ABOUT THIS EXERCISE —
Your reply should be the whole listing, copied exactly, with the pictures left out.

MATERIAL FOR THIS TASK —
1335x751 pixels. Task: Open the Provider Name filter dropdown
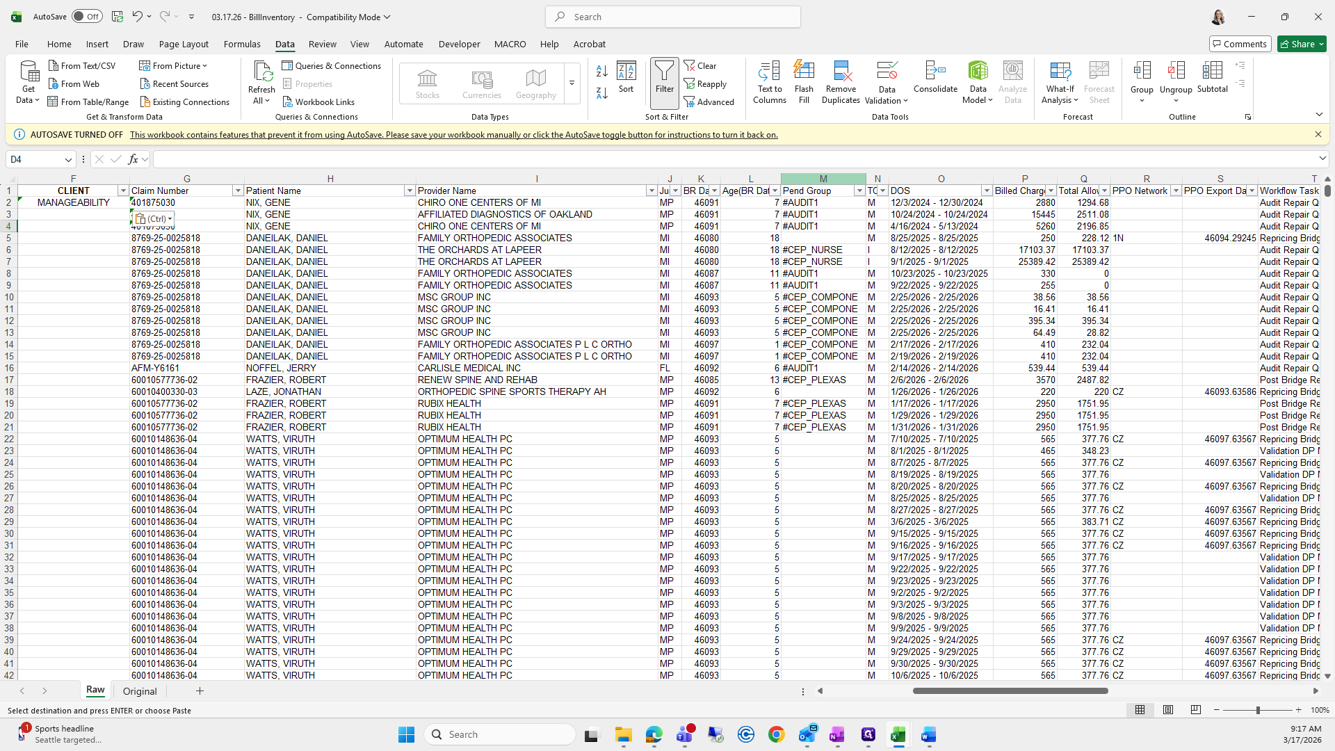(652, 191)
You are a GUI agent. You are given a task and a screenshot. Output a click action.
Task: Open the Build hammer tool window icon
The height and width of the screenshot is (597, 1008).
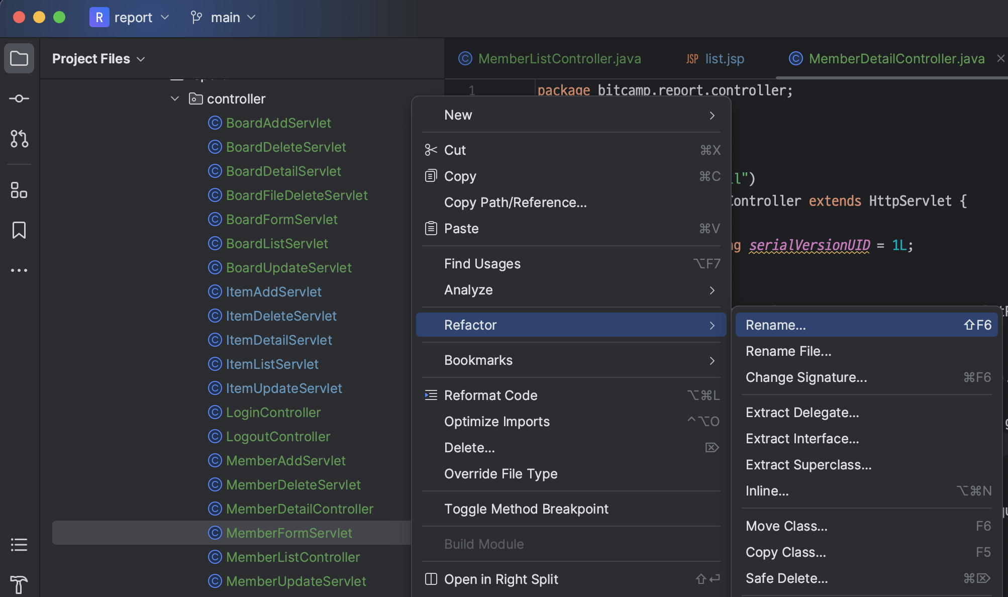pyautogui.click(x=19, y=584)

RESULT FOR THIS TASK —
1335x751 pixels. Task: Open the Provider Name filter dropdown
(652, 191)
You are a GUI agent. You are given a task and a screenshot. Output a click action.
Task: Open the Build hammer tool window icon
The height and width of the screenshot is (597, 1008).
pyautogui.click(x=19, y=584)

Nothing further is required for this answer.